The Root Shock sound

       “We’re certainly not just a reggae band, even if that’s how we began,” said Grajko. “We’re not one type of band, and anyone who’s been to a live show knows that.” Root Shock’s unique sound is a blend of the band members’ individual musical influences. Brown draws from neo-soul, R&B and jazz and admires vocalists like Chaka Khan, Erykah Badu and Nina Simone.

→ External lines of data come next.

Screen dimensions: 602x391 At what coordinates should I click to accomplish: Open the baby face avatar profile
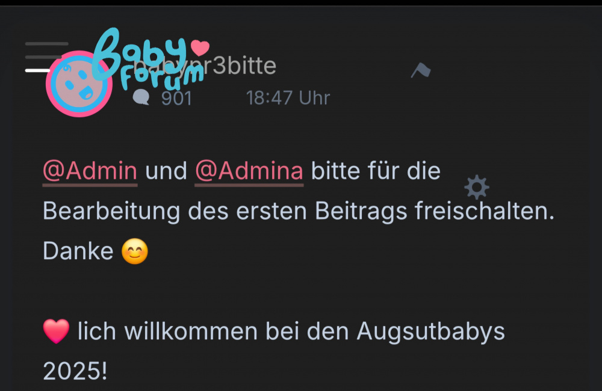79,84
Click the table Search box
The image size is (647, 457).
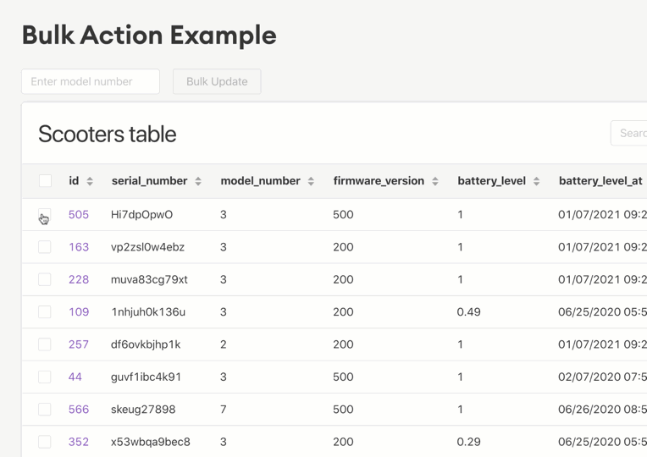coord(631,133)
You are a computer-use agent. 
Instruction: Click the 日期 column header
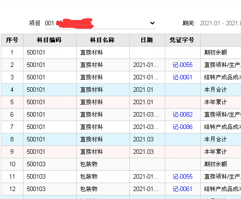point(147,40)
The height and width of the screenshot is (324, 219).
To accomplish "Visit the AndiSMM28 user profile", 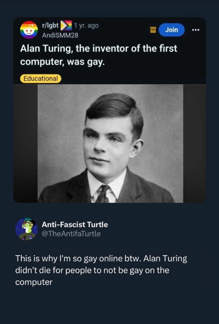I will 60,35.
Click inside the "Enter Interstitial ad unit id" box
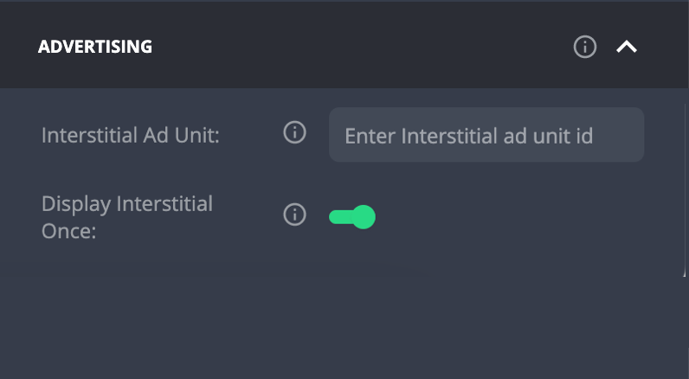The width and height of the screenshot is (689, 379). (x=486, y=135)
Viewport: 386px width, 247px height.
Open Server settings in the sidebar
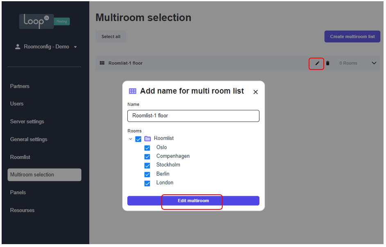coord(27,121)
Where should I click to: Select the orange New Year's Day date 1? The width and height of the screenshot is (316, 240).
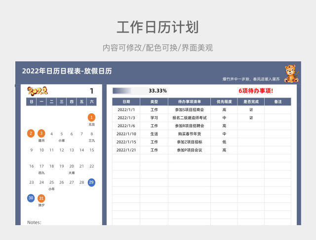click(91, 117)
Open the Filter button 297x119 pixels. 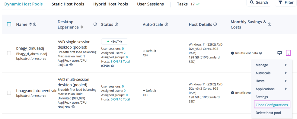(x=286, y=2)

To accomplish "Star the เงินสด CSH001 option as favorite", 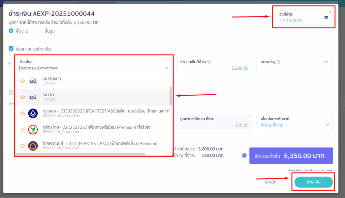I will [x=23, y=97].
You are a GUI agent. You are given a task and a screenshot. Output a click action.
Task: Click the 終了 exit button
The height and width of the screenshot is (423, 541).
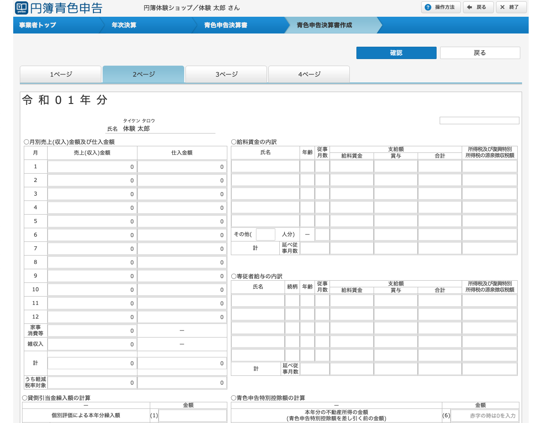[x=511, y=7]
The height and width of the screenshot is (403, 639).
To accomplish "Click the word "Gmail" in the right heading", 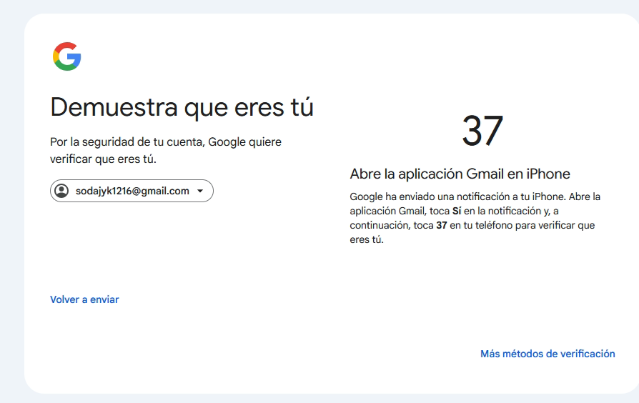I will point(485,174).
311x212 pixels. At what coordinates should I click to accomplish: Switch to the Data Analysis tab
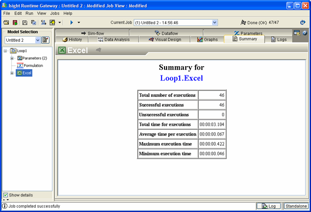[113, 39]
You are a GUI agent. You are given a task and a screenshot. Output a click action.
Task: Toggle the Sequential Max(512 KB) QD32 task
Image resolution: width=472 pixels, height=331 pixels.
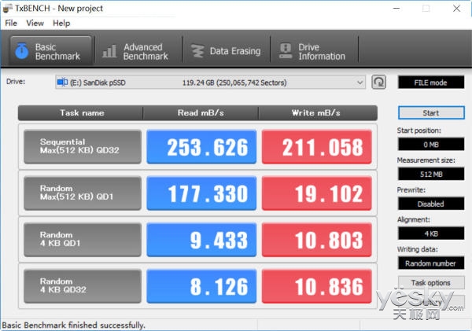click(x=83, y=147)
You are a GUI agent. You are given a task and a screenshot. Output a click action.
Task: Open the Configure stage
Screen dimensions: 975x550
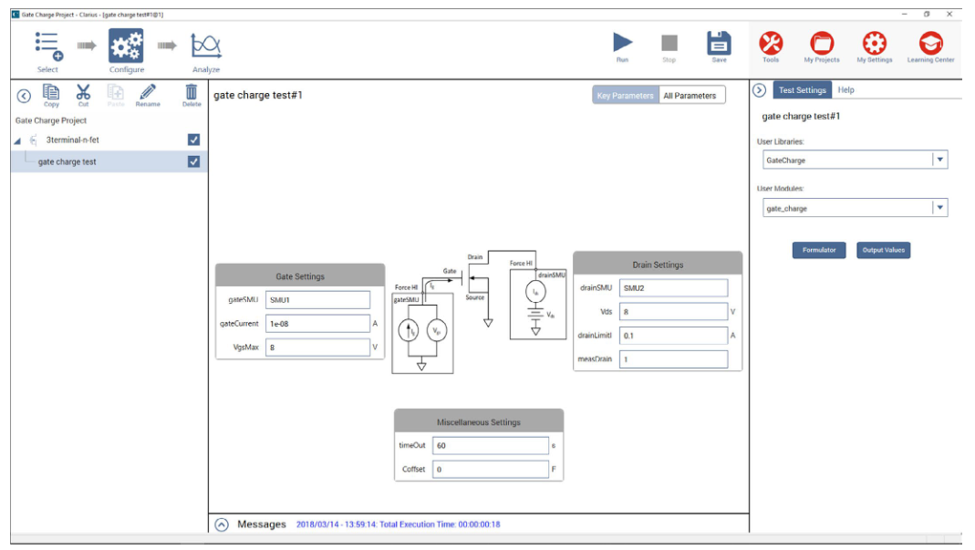pyautogui.click(x=126, y=43)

While Grajko listens to everything from Miles Davis to Beethoven, his first love is alternative rock like Rage Against the Machine and Deftones. “Tyre played drums in church and also toured in the metal/hardcore scene extensively, Brian is steeped in the jam band world of Phish and the Grateful Dead, Elliot loves progressive rock like Dream Theater and Rush,” Grajko added. “These vantage points bring a combination of elements to the table that creates a lot of diversity in our sound.”

        Brown and Grajko are the lead vocalists and main songwriters. They take their rough songs (typically lyrics and a melody with a chord structure) to the band and the players contribute to the development of the song by creating their own parts.

        “Their songs are always engaging and familiar even at first listen which is not an easy task! Plus they pack places and have an energetic show,” said musician Charley Orlando, also a talent buyer for Funk ‘n Waffles. “I admire the work ethic and the discipline it takes to perform the songs perfectly every time. Plus, I think the harmonies and overall musicianship from each player is top-notch.”

        Jarvis is the newest Root Shock member. The bass player joined the group in early 2020 shortly before COVID shut live performances down and recording came to a halt. These days, the band is back on track. In addition to a robust show schedule, Brown said the current focus is getting into the studio and releasing new music. Root Shock released a new single “Ain’t Gonna Break” and video in May with more to follow.

        “I honestly believe the best is yet to come,” Brown said.